There was no way that was ten minutes. No way at all. Audrinne had repeatedly ignored the loudspeakers warnings for twenty minutes, fifteen, ten; this was her first time at a gaming convention, and my no means was she going to let the Neverwinter exhibition slip through her fingers. Sure, the trickle of people in the room had slowed, but she didn’t think they’d actually lock the doors without first checking to see that everyone had left. She rattled the handles again. They were still locked.

What happened to five-minute warnings?

Then, the lights went off. She survived the brief moment of panic with a small squeak, and shook the handles a bit louder. They didn’t give any more than the first two times. She wished she would have noticed she was completely alone before she felt the awkwardness of it settle in—that’s when she moved for the door, only to find it locked.
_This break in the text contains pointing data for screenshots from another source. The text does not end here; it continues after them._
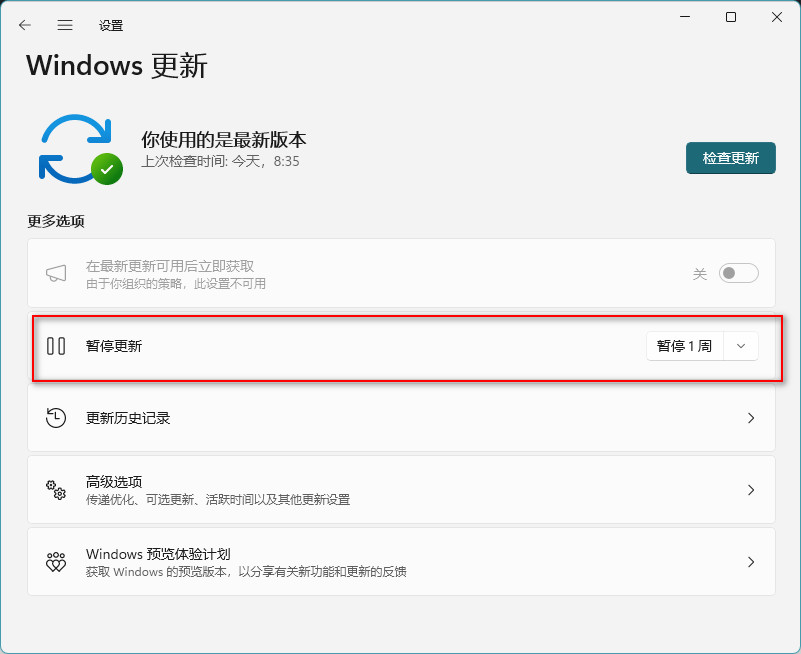Expand the 更新历史记录 chevron

tap(751, 418)
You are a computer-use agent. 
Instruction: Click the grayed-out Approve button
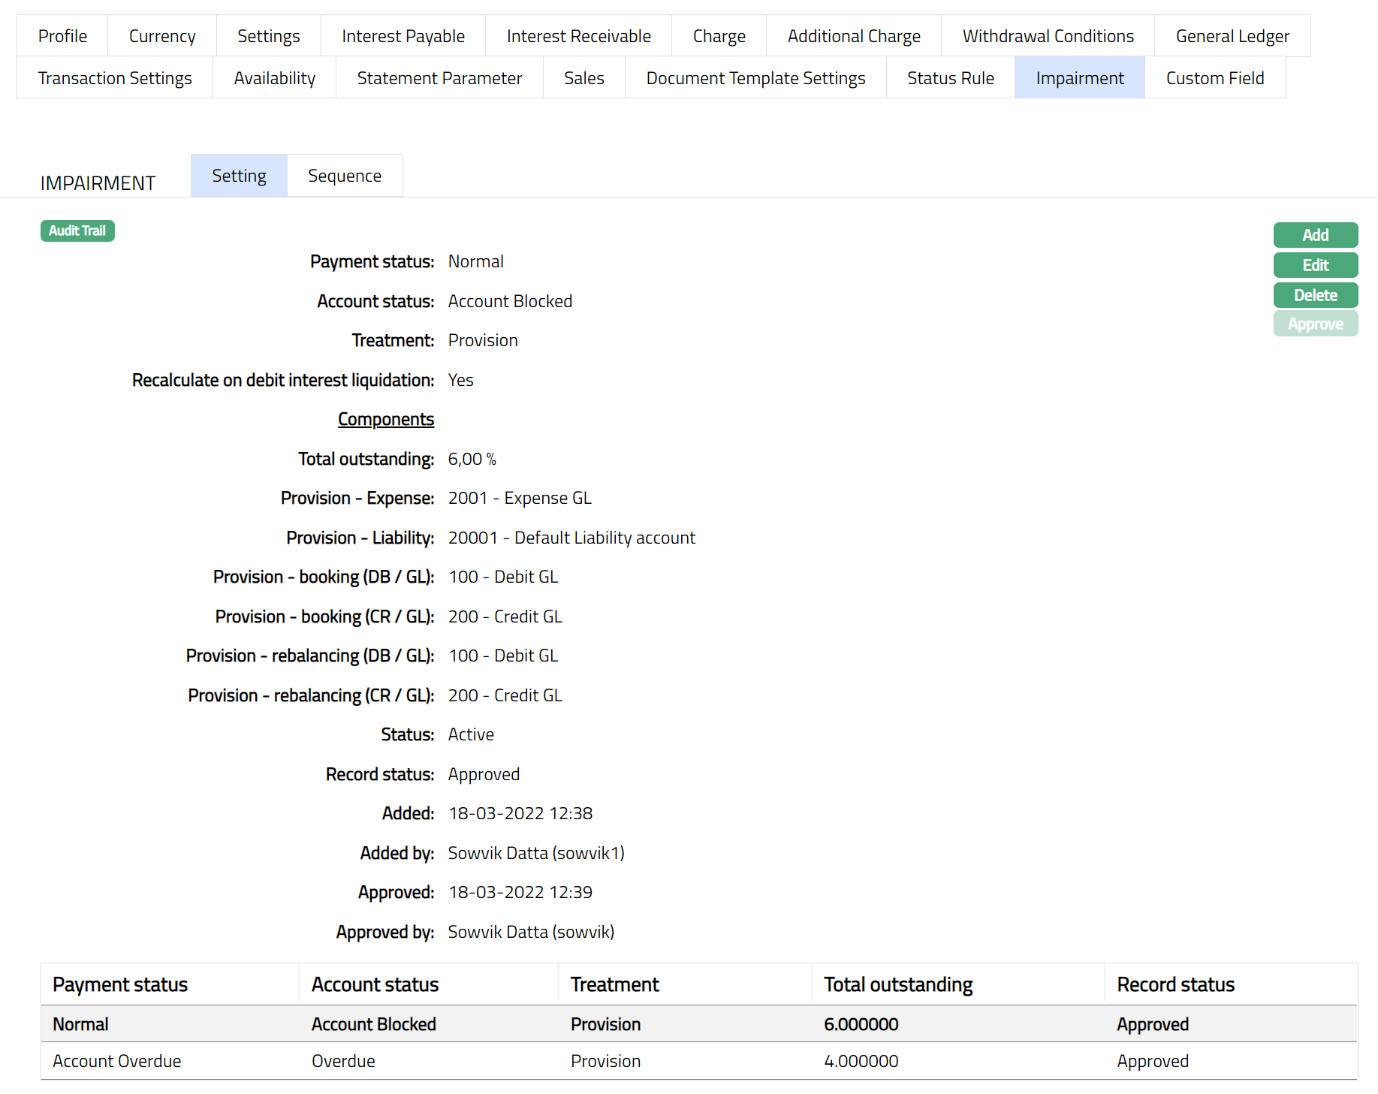pos(1315,323)

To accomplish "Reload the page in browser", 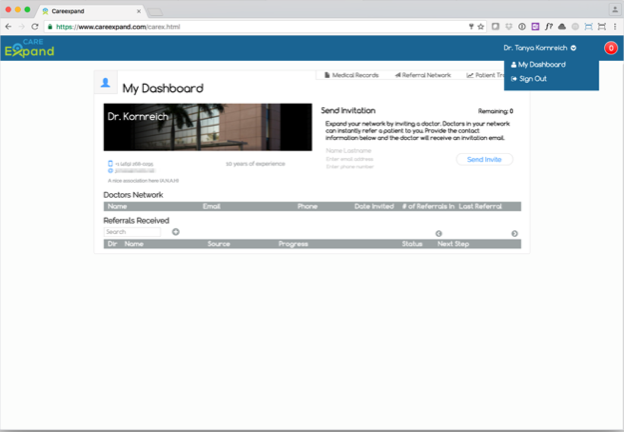I will click(36, 26).
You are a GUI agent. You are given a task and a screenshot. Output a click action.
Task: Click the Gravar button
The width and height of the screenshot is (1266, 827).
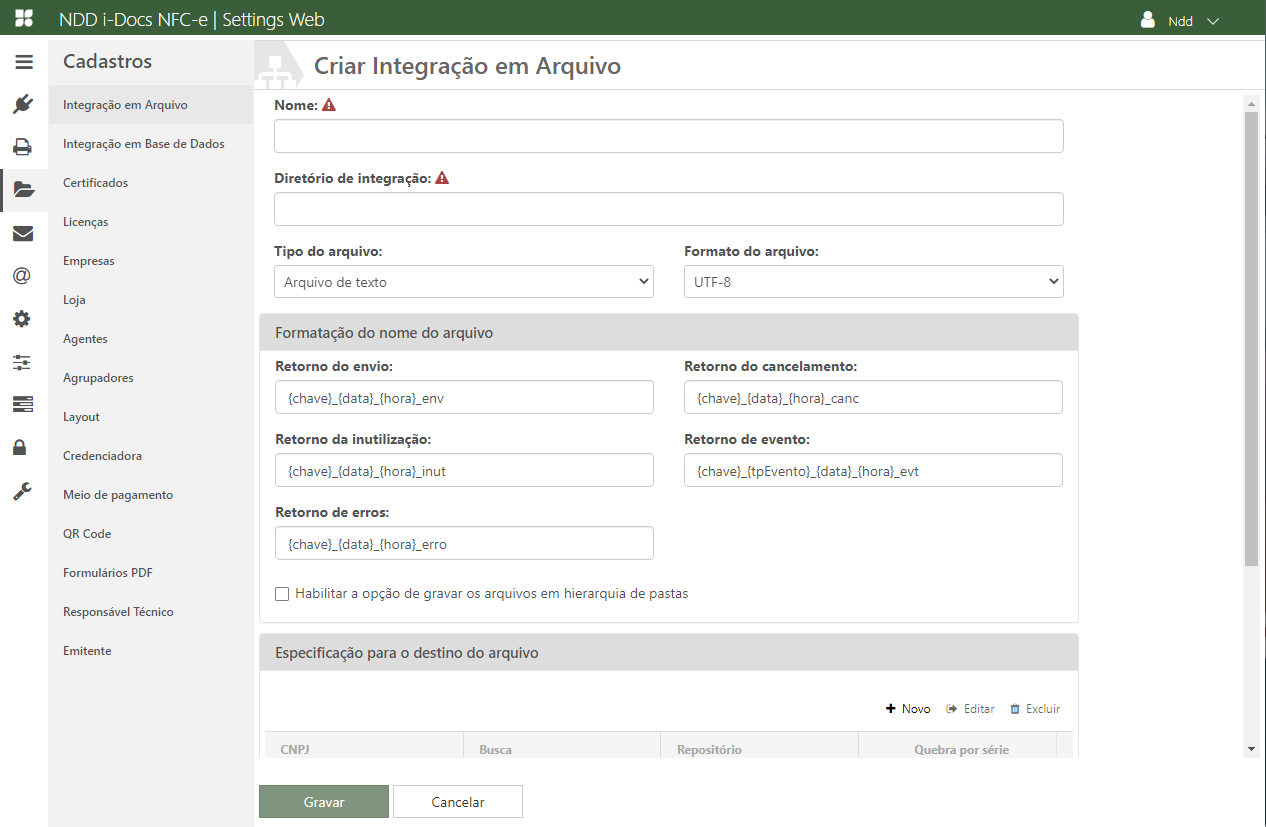coord(323,802)
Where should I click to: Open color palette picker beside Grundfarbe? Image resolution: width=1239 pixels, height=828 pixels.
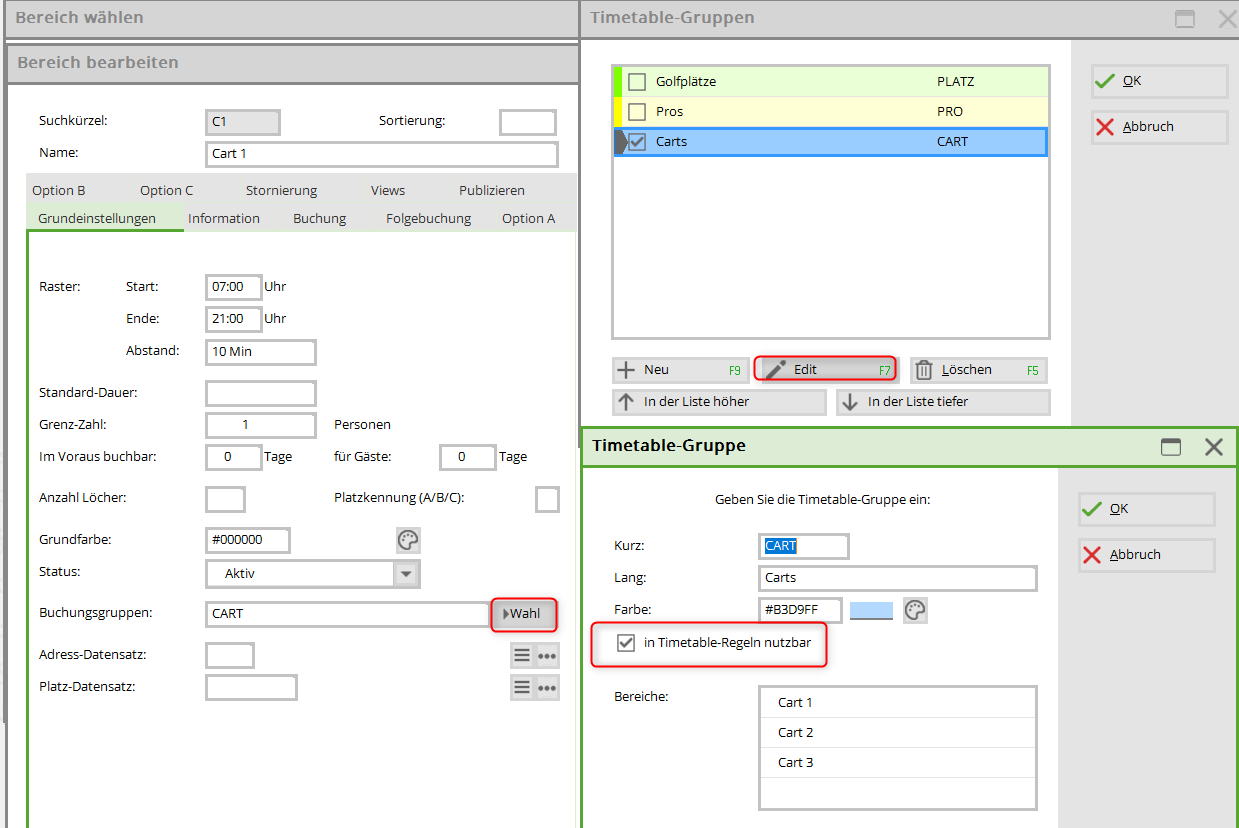(x=408, y=541)
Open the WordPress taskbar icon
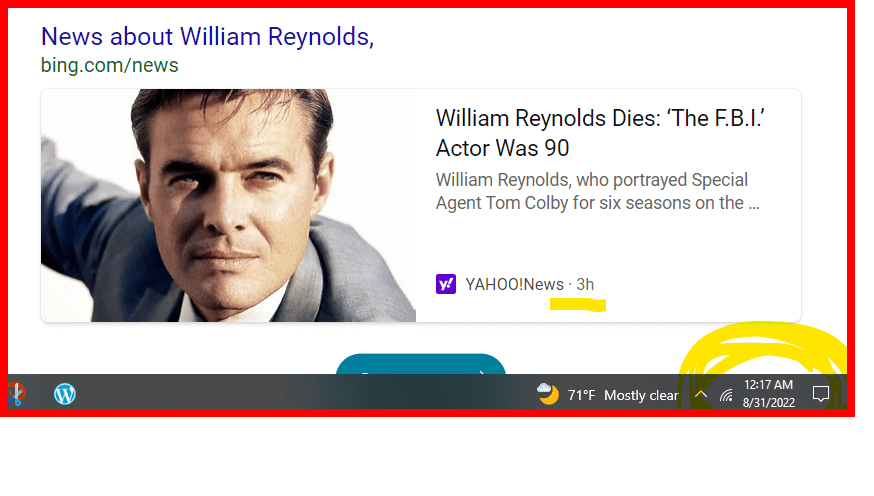874x496 pixels. coord(65,394)
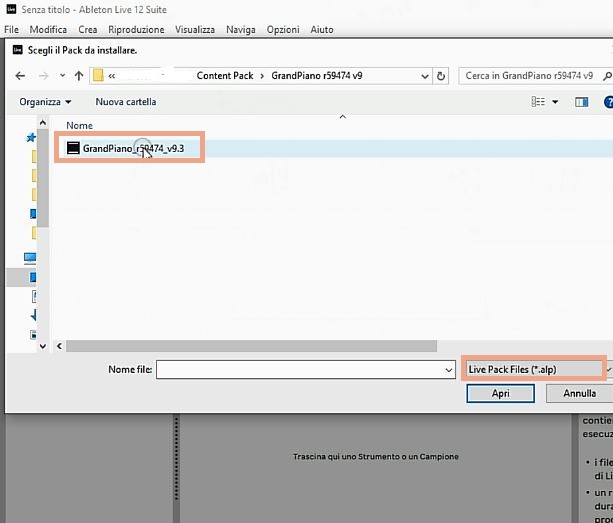The image size is (613, 523).
Task: Click the Apri button
Action: (x=500, y=393)
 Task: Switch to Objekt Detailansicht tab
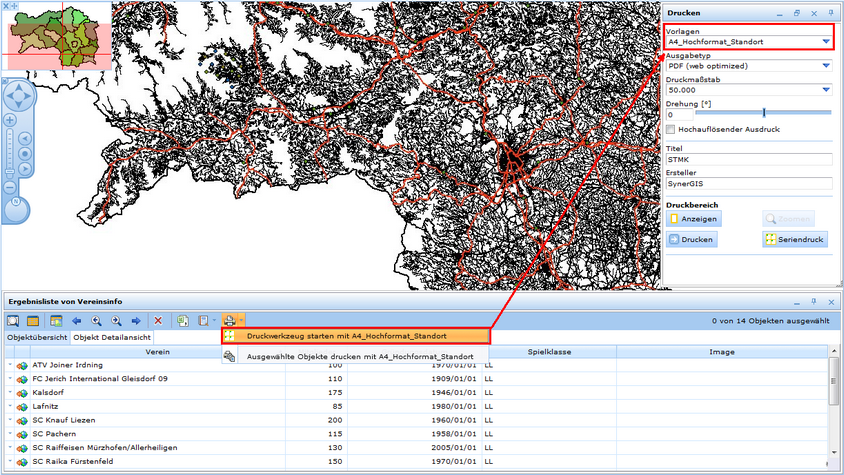(x=110, y=338)
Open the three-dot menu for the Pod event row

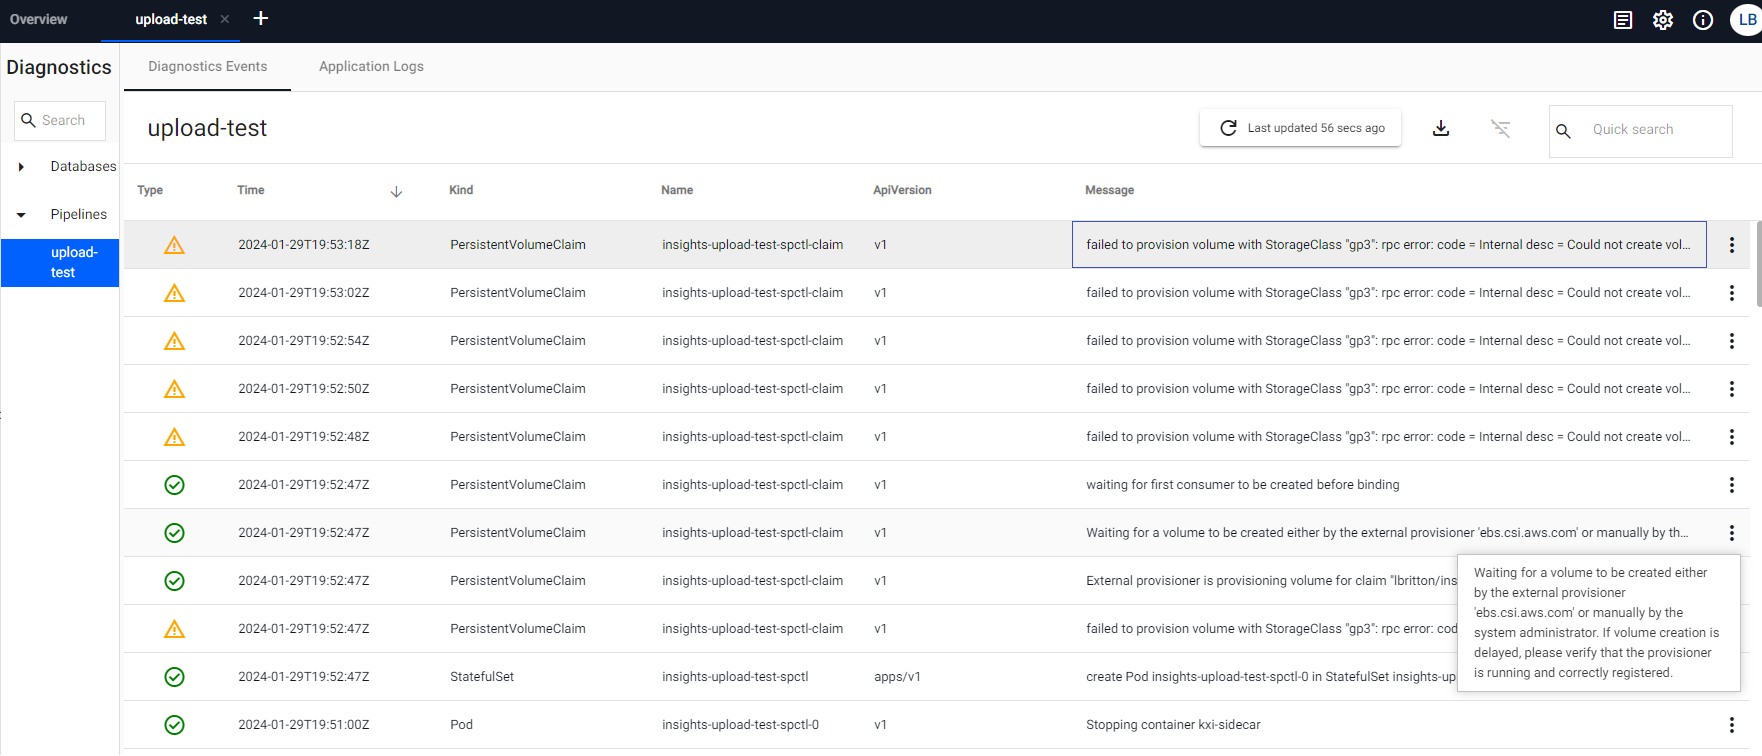tap(1732, 725)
Now, she felt stupid and embarrassed as she looked around in the dimmed light, the only source of illumination now coming from the weak, small-bulbed case lights for the metal sword replica cases.

“Well, piss, what do I do now?” Audrinne checked for fire alarms or intercoms, but there was nothing; nothing accessible, at least, and she wasn’t willing to jar any of the exhibits to go search for them. She decided to just suck it up and wait it out. She dropped her dance bag on the floor, and carefully placed the prints she’d bought in the Artists’ Alley on top, making sue they wouldn’t wrinkle.

In any case, it gave her time and space to give the entire show a thorough going-over. She had always been a fan of the original Neverwinter but was unable to get a hold of the second one or its expansion, since her pay check left must to be desired. She was still young enough to ask for it for Christmas, but since her father’s death two years ago, she didn’t really feel like her mother was in a position to grant her that, either. Perhaps she could ask for it as a high school graduation present, however unsentimental.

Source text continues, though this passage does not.